Friday Happy Hour
In Nebraska, it is illegal to mix beer and hard liquor. Drinks such as the Irish Car Bomb (take a pint of Guinness, drink an Irish-sized swallow, then fill the space in the glass with Baileys and whiskey and enjoy at your leisure) are therefore the order of the day.
In a nod to the Midwest, may we suggest a Boilermaker: Whiskey, in a glass, plus beer, in a glass. Drink one, then the other. Or, depth-charge the shot of whiskey into the pint, which gives the drink a sloppy frat party feel as the shotglass in your pint falls into your face as you gulp down your extra-strong beer. That is actually the part of the drink that makes it illegal in Nebraska, so do it at least once for liberty's sake. As far as specific ingredients, nobody really cares, although we believe the whiskey and the beer should be the same color. That is to say, cheap on both counts.
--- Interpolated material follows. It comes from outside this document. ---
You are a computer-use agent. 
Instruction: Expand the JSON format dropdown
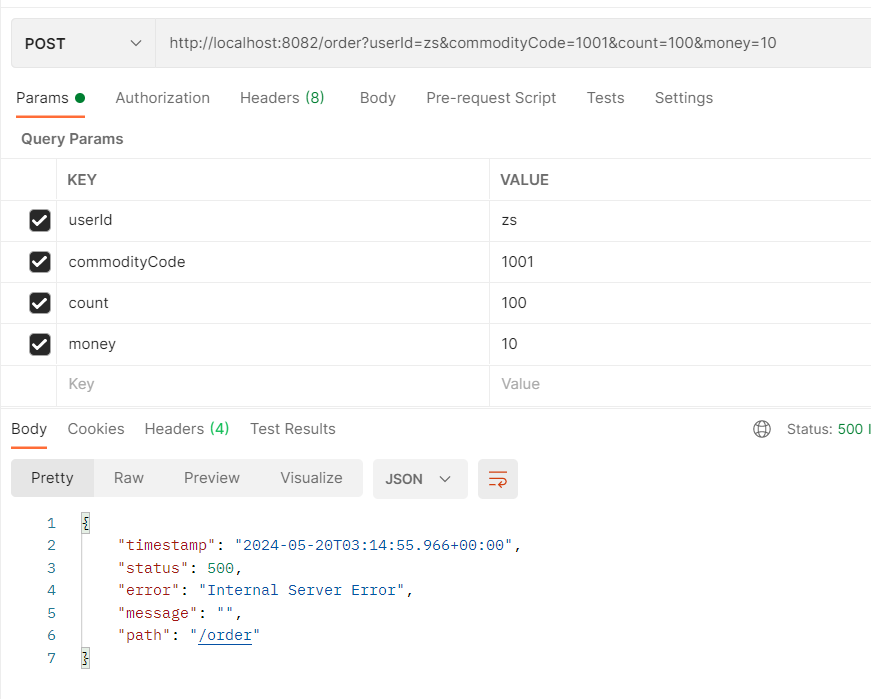coord(419,479)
We did a little research for you, dear reader, to see if we could figure out how the name Boilermaker got associated with such a simple drink. According to David Wondrich at Esquire's Drinking Database, "boilermaker" is slang for any industrial metal worker and may have been linked to the drink from the phrase, "a boilermaker and his helper." The drink does represent a crude-but-does-the-job mentality: You can't screw it up, and it gets you drunk. Fast. Another name for the drink is "Block and Fall," referring to the fact that after two of them, you'll walk about a block and fall.